Que viva Roberto de Posada y la Coalicion Latina!

Writing about net neutrality in today’s New York Sun, Don Roberto, president of the non-profit Latino Counsel, explains:

“Today, only 29% of Latino adults subscribe to broadband at home, compared to 43% of white America. That statistical difference represents thousands of potential Hispanic leaders and entrepreneurs that are being left behind when it comes to acquiring the online skills necessary to succeed in tomorrow’s world.”

As for net neutrality, Don Roberto is clear:

“An open Internet is good and we should oppose any effort by broadband providers to balkanize it. But the necessities of competition have proven the best antidote for bad behavior by broadband companies, and the net neutrality campaign may be a case where the cure is far worse than the poison.”

His oped makes a key point about net neutrality and the Digital Divide: By shifting deployment costs onto consumers, Net neutrality hits hardest at the most price-sensitive consumers. They include the millions of Hispanic Americans in underserved communities – a point that LULAC also made to Congress prior to last June’s stinging floor defeat for net neutrality.

Indeed, proponents of net neutrality don’t argue the central point about price hikes hitting the poor and underserved the worst. Instead, they try to dress up their argument for net neutrality with rhetoric about unspecified doom for everyone sometime in the future.

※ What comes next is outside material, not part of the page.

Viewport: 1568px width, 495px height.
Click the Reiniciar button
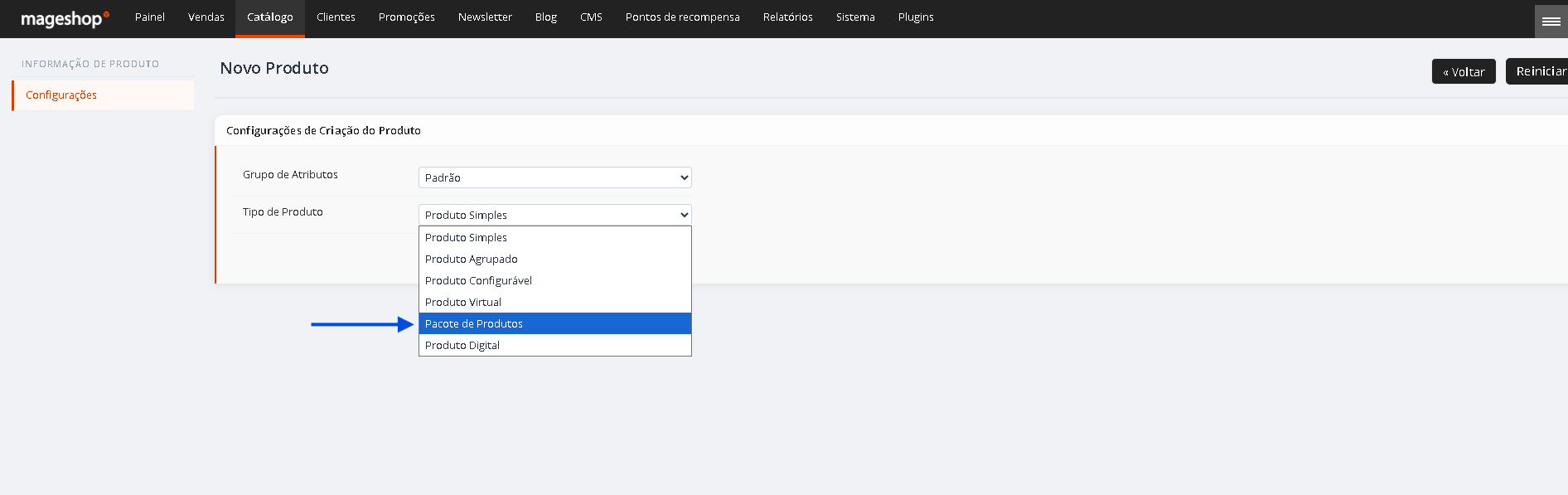(x=1537, y=71)
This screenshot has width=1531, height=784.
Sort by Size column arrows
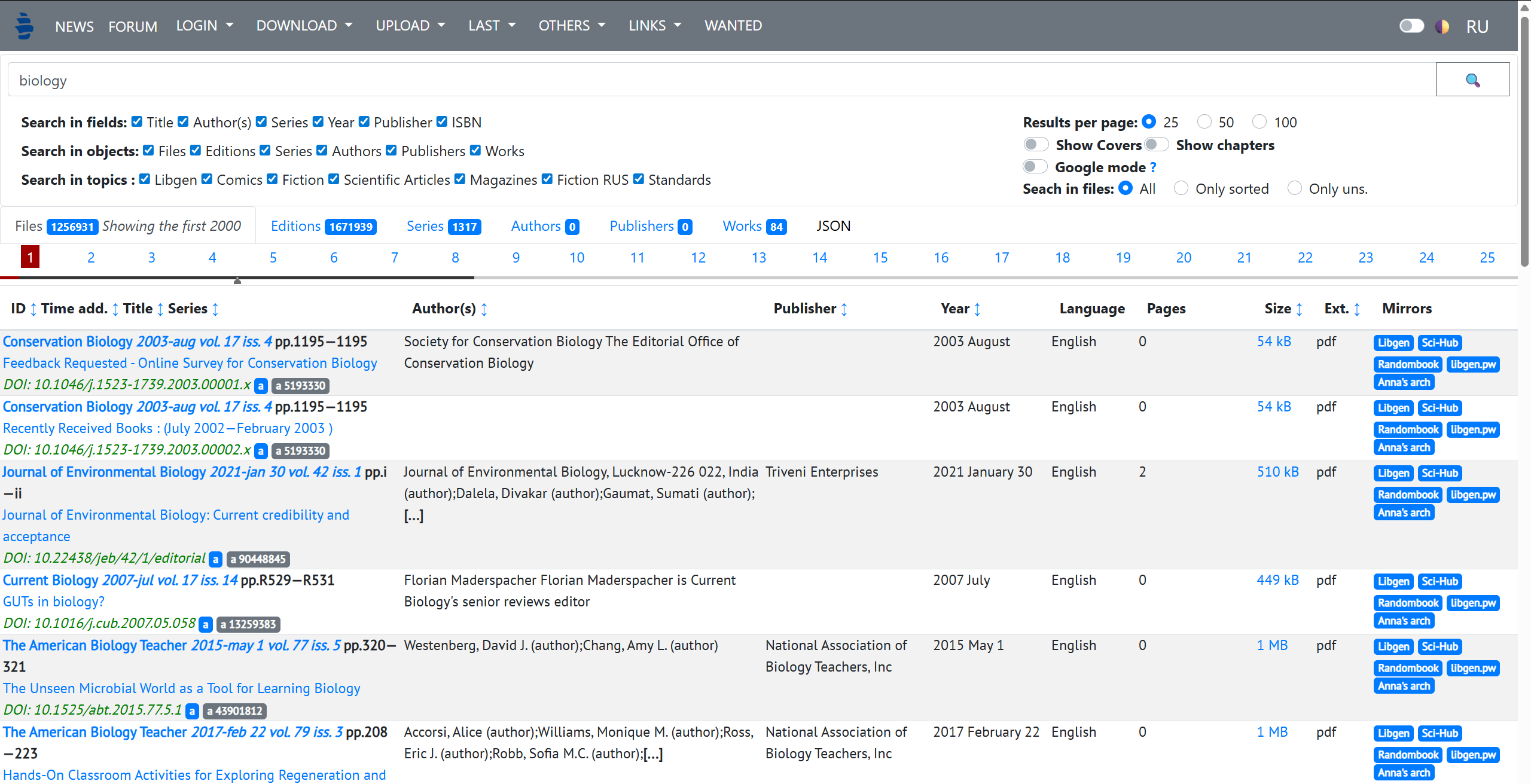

It’s a reach. Or as the old Spanish proverb puts it, “Aunque la mona se vista de seda, mona se queda.

With Memorial Day weekend upon us, countless Americans are finalizing plans for the long weekend and are looking for that one essential of all travel: the perfect reading material. Well, we here at the Hands Off the Internet blog are here to help you out. Allow us to recommend the newest report from the Small Business & Enterprise Council’s 21st Century Small Business Policy Series, titled Telecommunications Policy Choices & Entrepreneurs. Don’t let the title deceive you – this paper is a page-turner, particularly the section dealing with so-called net neutrality and its potential effect on consumers and small business. The bottom line? According to the SBEC,

“The decade-long run on a pro-investment policy with respect to telecommunications and the Internet has created historical and positive changes, as well as unlimited opportunities for entrepreneurship and wealth creation. Now is not the time to be ratcheting up regulation or regulatory uncertainty when untold billions in new investment dollars will be needed to increase broadband capacity, modernize and upgrade the infrastructure of the Internet and incentivize entrepreneurs to develop more innovations that awe and serve consumers.”

We couldn’t agree more, and that was just two sentences. So save yourself the drudgery of plane rides and lounging on the beach by picking up your own copy [PDF]. We promise you’ll thank us for it later.